Was für ein Zirkus! „Asche“ begeistert am Thalia in der Gaußstraße
Elfriede Jelinek ist noch nie eine Unterhaltungsschriftstellerin gewesen. Ihre Werke sind Textarbeit, für sie selbst sowieso. Allerdings auch für ihr Publikum. Was sich auf dem Papier beim Nachfassen vielleicht erschließt, lässt sich im Theater bisweilen nicht so leicht einfangen und flattert davon. Das hat durchaus Methode. Jetzt hatte „Asche“ im Thalia in der Gaußstraße Premiere.
„Asche“ gehört selbst im Jelinek-Universum nicht zu den Stücken, die sich am einfachsten erschließen oder dechiffrieren lassen. Worum also geht es? Vor allem um den prekären und zerbrechlichen Zustand der Welt. Kurz: Die Lage ist bescheiden. Die vier wesentlichen Elemente Erde, Feuer, Wasser und Luft haben hier die Sprechrollen, und sie ringen mit sich und Gott, mit der Schöpfung und ihrer Zerstörung, und irgendwann auch mit der menschlichen Seele.
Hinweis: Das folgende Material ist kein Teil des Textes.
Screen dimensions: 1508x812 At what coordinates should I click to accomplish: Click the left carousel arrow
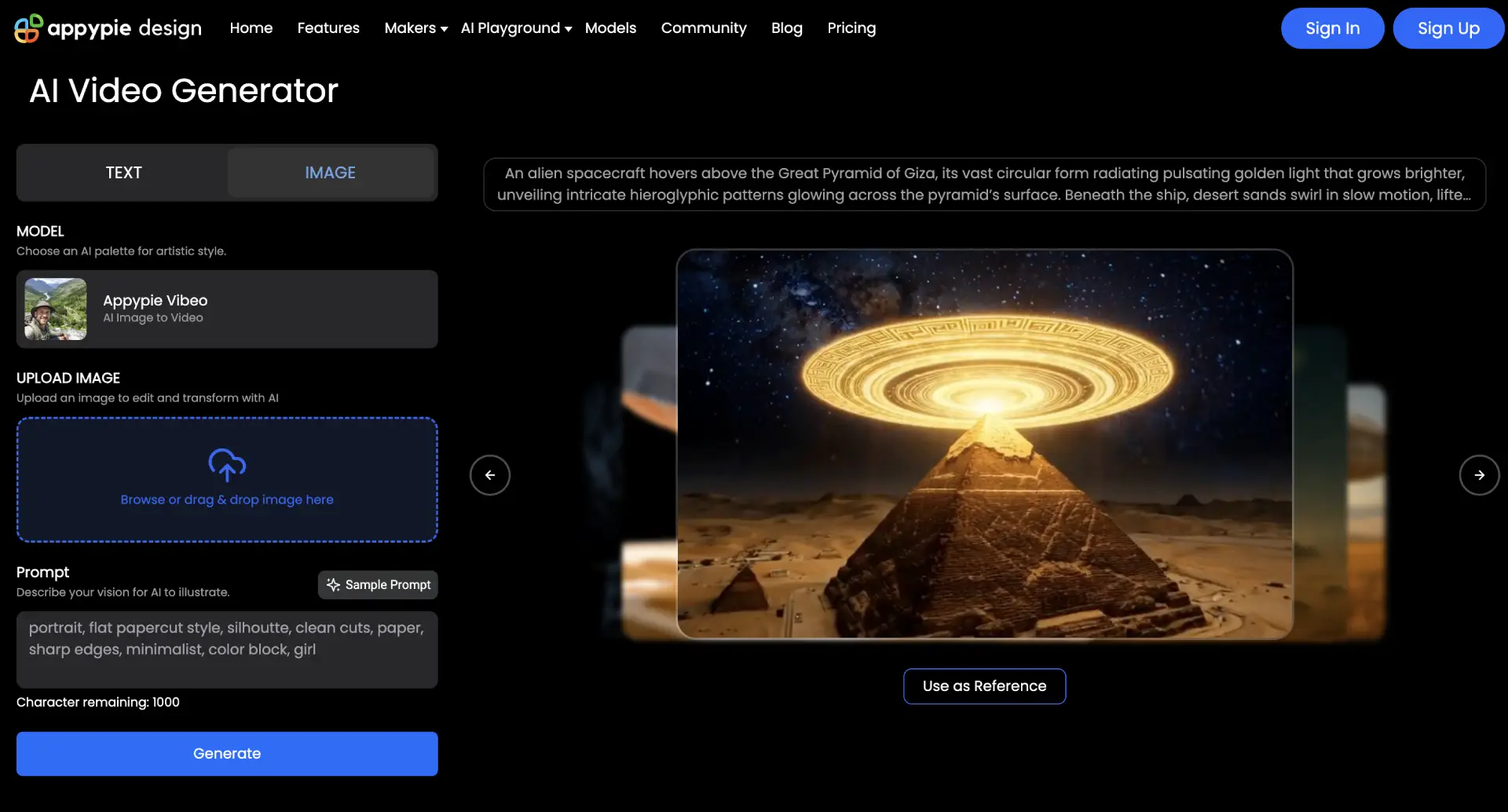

„Asche“: Es geht um den plötzlichen Verlust des Partners
Außerdem dreht sich vieles um den Tod. Jelinek verarbeitet darin die Leere nach dem plötzlichen Verlust ihres Ehemannes. Das Schicksal der Welt und die persönlichen Gefühle, es sind Zwillingsthemen. Um dem Ganzen auf der Bühne des Thalia in der Gaußstraße eine Form zu geben, greift Hausregisseurin Jette Steckel dem schweren Text mit Bilderpracht und Poesie unter die Arme: Willkommen im Zirkus Jelinek!
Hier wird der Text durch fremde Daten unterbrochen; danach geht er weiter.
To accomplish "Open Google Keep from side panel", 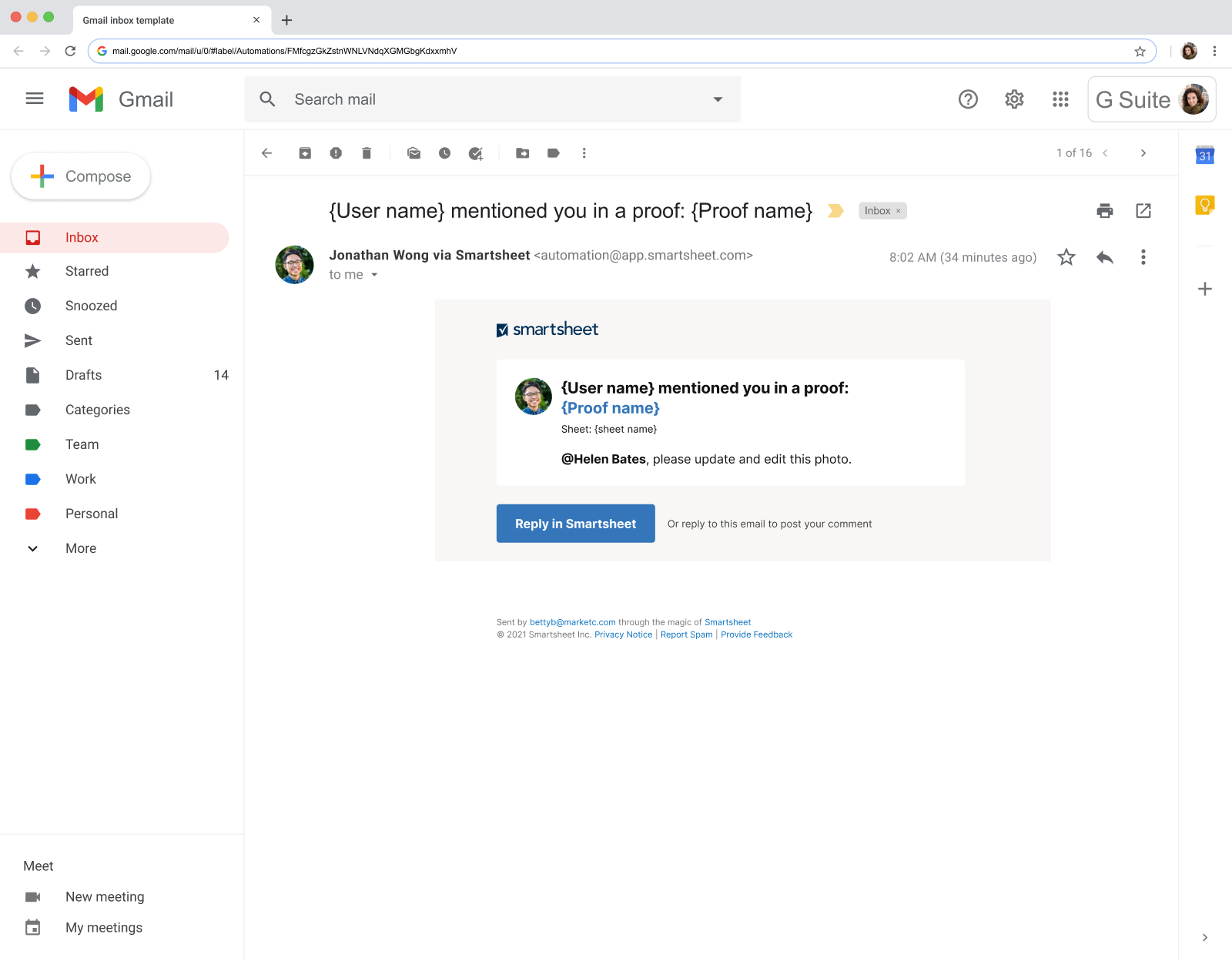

In der Mitte dreht sich eine gräserne Bühne und das Publikum wird an ihren vier Seiten platziert. Das Ensemble (Franziska Hartmann, Björn Meyer, Barbara Nüsse, Jirka Zett) spricht die meist traurigen, düsteren, suchenden Sätze mal miteinander, mal durcheinander, mal chorisch. Der Clou an der Inszenierung ist die Mitwirkung von sieben Kindern und Jugendlichen aus dem Kinderzirkus Zartinka. Sie verleihen den mitunter sperrigen Wortkaskaden eine schöne Leichtigkeit. Wobei die Mädchen und Jungs echt starke Leistungen zeigen, besonders bei diversen Hängeeinlagen an einem Stangenkubus oder einem Ring.
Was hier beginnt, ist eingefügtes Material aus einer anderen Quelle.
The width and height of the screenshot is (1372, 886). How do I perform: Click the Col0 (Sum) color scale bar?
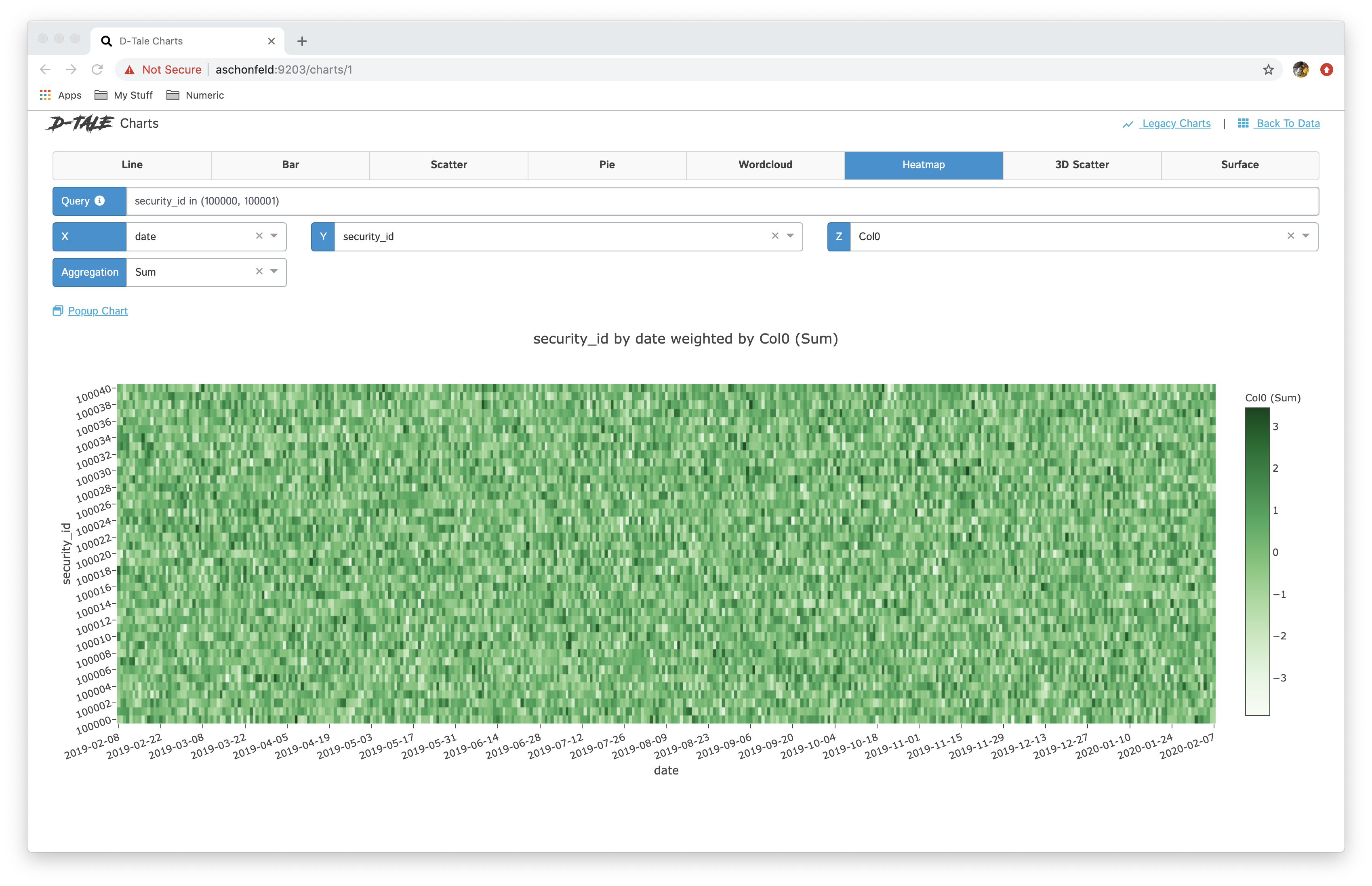click(x=1257, y=561)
Zudem purzeln und toben sie über das Spielfeld, balancieren auf einem großen Ball, marschieren im Handstand den Erwachsenen hinterher, wirbeln leuchtende Hulahoops und jonglieren minutenlang zur effektvollen Livemusik von Matthias Jakisic. Ist das nun ein unpassender Kontrast oder eine glückliche Fügung? In jedem Fall macht es die rund 100-minütige Inszenierung verdaulicher. Der Zustand der Welt ist schlimm genug – wie schon die Jelinek sagte … (kam)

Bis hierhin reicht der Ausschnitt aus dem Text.